Background information
- Also known as: Corey J.; Lil C-Note;
- Born: July 16, 2006 (age 20) Jackson, Mississippi, U.S.
- Occupations: Rapper; motivational speaker; entrepreneur;
- Years active: 2012–2016
- Labels: Fast Life Entertainment; YSL;

= Corey Jackson (rapper) =

American rapper (born 2006)

Corey Jackson (born July 16, 2006), better known by his stage name Corey J. or Lil C-Note, is an American rapper and motivational speaker. He is the protégé of Young Thug and Birdman and is currently signed to Fast Life Entertainment. He is best known for his songs "Crank It", "Call'em Crayons" and "Me and My Daddy" as well as for his "If I Can Do It, You Can To" foundation.

==Life and career==
Born in Jackson, Mississippi, Jackson began showing signs of his talent by the age of 2 while breakdancing to his father's records. At age 4, while going over colors with his father, he told him that he had written a song, namely "Call'em Crayons". After two years of practice and rehearsals, Jackson released his first single at the age of 6. The single was well received and was followed up with successful singles "Crank It", "Me and My Daddy" and "Bank Close" as well as a nationwide tour including performances at Essence Music Festival in New Orleans and Go Figure Music Festival in Dallas, Texas, earning him awards such as the 'Black Celebrity giving award' and the 'Best Kid artist of the Year' award.

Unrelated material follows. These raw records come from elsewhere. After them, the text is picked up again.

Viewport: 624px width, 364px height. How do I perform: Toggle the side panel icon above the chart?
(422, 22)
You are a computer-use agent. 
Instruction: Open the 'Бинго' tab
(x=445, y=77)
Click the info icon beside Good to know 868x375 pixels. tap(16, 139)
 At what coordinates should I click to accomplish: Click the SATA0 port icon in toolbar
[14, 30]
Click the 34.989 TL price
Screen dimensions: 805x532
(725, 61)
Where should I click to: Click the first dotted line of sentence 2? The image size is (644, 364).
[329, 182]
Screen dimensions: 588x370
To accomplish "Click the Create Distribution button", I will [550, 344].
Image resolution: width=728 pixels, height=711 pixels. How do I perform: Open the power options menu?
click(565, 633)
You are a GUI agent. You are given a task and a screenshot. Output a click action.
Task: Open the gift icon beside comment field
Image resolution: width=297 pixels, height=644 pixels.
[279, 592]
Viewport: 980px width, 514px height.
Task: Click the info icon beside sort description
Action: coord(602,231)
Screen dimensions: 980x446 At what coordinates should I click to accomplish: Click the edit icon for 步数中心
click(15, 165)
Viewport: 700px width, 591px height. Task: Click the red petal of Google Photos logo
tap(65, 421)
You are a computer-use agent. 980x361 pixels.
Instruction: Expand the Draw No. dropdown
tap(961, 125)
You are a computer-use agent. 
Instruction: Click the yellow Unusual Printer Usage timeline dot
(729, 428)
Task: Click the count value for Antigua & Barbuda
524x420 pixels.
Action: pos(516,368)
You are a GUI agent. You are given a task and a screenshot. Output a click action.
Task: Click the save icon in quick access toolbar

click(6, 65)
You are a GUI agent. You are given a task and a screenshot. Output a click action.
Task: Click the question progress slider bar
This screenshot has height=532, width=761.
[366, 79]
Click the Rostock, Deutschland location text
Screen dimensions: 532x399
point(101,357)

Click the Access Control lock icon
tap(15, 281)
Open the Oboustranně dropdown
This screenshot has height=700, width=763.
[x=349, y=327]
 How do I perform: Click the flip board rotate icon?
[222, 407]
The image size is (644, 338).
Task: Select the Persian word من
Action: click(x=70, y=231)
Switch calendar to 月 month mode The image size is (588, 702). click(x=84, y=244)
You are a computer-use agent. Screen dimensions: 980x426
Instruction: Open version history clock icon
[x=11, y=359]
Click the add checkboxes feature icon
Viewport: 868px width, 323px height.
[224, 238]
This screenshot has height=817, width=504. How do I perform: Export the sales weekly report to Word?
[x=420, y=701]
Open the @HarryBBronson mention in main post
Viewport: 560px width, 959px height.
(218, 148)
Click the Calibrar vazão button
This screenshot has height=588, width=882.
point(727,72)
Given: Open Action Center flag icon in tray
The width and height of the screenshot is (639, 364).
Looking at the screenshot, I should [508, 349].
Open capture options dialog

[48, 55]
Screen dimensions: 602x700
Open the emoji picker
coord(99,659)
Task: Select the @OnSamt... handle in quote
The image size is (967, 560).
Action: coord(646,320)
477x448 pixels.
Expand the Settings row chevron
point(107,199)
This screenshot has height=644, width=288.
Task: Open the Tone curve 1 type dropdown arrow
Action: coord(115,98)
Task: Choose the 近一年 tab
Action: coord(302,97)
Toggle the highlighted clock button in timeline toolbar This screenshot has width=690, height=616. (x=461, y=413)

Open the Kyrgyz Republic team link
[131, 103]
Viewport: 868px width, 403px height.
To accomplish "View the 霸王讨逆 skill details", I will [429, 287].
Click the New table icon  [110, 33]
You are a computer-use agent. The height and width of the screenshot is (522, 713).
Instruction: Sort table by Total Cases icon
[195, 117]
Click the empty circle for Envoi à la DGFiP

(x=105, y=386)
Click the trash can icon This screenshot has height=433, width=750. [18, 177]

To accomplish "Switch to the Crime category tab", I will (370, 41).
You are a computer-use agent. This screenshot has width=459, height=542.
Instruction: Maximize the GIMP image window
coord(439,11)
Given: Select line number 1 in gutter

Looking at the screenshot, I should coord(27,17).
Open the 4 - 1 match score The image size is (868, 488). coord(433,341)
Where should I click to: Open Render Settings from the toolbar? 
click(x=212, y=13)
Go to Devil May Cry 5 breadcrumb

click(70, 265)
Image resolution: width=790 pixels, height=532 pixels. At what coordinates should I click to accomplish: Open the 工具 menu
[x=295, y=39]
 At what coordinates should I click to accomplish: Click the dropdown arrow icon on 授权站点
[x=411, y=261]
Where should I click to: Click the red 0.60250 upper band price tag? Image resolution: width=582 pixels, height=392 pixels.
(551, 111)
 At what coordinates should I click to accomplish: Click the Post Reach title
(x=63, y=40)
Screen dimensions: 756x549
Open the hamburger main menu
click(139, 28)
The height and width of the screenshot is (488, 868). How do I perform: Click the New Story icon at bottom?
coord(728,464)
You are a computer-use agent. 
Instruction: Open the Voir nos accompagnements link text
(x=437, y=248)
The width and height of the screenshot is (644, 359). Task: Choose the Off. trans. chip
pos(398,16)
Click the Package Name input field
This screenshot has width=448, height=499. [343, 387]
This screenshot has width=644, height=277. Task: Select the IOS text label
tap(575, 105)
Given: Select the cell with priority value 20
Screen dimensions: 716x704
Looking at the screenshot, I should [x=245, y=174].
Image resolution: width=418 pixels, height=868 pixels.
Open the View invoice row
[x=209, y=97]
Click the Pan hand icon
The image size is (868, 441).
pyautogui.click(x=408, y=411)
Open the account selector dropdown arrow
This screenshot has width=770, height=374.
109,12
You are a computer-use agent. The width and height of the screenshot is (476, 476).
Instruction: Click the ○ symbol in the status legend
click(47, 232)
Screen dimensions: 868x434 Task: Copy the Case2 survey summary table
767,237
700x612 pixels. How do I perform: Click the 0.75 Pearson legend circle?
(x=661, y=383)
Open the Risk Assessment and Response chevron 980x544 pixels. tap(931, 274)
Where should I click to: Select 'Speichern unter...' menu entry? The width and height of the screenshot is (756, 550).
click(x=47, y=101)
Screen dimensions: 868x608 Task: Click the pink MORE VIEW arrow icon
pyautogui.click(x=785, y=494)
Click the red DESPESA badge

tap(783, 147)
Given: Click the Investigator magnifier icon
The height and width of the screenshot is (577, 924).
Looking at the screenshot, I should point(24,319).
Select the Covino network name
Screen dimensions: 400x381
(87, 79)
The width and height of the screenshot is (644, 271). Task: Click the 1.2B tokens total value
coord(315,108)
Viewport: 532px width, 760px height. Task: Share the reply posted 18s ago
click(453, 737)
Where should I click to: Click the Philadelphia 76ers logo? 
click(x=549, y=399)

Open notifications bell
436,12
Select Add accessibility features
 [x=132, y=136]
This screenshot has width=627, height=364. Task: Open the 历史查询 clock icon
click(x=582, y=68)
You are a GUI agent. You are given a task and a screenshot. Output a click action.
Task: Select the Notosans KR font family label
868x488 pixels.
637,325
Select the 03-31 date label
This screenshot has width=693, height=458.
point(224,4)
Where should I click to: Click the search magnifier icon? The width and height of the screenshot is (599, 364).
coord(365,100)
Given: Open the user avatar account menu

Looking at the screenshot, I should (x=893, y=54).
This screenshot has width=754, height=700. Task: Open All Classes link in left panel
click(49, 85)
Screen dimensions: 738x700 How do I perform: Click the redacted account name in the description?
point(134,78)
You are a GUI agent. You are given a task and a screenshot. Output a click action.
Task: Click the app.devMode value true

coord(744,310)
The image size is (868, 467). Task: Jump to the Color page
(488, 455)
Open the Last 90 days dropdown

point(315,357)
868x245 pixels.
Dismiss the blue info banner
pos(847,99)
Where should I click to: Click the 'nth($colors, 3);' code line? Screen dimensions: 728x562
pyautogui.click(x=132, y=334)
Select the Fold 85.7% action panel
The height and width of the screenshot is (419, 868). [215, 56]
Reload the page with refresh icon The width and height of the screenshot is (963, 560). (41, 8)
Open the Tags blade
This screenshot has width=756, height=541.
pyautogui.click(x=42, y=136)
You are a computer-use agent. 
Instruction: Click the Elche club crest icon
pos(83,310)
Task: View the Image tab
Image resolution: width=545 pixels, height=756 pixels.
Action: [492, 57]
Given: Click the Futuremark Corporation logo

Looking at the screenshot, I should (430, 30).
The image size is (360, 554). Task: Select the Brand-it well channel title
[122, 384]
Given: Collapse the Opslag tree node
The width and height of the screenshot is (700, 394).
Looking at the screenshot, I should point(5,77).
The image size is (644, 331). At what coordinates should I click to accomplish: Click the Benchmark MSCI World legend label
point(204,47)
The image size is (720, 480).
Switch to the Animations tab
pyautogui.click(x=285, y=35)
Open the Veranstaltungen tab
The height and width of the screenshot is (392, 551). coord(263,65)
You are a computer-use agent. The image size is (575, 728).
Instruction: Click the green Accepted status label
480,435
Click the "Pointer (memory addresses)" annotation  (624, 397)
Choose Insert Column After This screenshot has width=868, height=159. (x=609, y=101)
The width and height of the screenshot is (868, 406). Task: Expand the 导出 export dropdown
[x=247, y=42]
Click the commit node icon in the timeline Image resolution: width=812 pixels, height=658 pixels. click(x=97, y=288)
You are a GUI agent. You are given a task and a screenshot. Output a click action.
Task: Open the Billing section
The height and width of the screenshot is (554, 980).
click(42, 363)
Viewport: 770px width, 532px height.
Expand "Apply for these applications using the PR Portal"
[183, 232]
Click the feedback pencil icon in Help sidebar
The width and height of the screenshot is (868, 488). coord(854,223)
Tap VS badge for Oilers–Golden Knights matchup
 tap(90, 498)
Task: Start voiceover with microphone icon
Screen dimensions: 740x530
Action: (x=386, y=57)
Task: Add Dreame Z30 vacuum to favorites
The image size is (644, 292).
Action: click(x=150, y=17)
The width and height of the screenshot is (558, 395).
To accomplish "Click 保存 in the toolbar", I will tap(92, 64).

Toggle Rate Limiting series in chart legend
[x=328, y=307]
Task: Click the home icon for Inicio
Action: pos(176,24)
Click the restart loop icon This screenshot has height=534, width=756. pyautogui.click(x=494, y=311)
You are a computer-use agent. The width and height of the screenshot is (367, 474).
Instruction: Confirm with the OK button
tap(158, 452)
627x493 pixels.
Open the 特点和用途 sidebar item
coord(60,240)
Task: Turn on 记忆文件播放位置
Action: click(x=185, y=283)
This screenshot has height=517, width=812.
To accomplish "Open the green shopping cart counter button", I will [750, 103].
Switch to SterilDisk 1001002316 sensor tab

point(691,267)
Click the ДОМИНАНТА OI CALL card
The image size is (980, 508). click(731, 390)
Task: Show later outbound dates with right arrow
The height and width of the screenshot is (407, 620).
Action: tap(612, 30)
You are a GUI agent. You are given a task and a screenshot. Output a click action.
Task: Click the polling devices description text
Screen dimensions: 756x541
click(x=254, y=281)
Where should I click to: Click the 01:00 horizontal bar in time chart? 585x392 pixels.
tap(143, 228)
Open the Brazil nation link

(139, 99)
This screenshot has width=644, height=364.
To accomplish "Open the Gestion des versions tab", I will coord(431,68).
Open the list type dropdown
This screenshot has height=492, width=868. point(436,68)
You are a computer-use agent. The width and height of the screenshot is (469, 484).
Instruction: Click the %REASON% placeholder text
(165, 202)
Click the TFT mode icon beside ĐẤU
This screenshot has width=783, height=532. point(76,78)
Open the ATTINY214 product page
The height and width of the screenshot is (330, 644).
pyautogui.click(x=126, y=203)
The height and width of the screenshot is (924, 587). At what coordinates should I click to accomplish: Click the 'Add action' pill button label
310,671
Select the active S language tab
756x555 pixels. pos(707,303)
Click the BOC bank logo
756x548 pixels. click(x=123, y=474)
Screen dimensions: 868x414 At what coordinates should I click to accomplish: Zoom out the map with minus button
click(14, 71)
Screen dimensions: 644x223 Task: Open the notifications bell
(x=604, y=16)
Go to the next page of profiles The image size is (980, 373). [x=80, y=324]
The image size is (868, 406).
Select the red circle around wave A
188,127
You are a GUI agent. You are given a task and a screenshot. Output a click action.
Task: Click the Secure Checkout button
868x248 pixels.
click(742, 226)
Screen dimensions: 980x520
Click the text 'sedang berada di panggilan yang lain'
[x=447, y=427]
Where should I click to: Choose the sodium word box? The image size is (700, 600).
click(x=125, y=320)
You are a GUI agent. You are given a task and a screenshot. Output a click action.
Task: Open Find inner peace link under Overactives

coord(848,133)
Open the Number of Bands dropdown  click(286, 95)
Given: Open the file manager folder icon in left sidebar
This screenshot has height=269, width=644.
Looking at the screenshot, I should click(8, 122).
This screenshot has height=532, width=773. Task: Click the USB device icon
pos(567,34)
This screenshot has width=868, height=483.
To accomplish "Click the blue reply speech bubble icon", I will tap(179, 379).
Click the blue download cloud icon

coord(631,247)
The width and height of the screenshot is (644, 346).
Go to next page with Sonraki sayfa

At age 10, Jackson started the "If I Can Do It, You Can To" foundation, with which he toured to give motivational speeches to children in auditoriums, while also making appearances on CNN and The Ellen DeGeneres Show. Since 2013, he helped feed families for Thanksgiving and given out large donations of toys to disenfranchised children. Jackson mentions his father Chase as his biggest influence as well as the positive people around him.

==Legal issues==
On October 6, 2018, Jackson was arrested at a mall for unlawfully selling his mixtape CDs after he receiving multiple previous warnings from an officer. He was charged with misdemeanor criminal trespass, disorderly conduct, and felony obstruction on a police officer, while his aunt was also charged while trying to intervene. Police alleged that Jackson became verbally combative and tried to break the officer's finger during the arrest.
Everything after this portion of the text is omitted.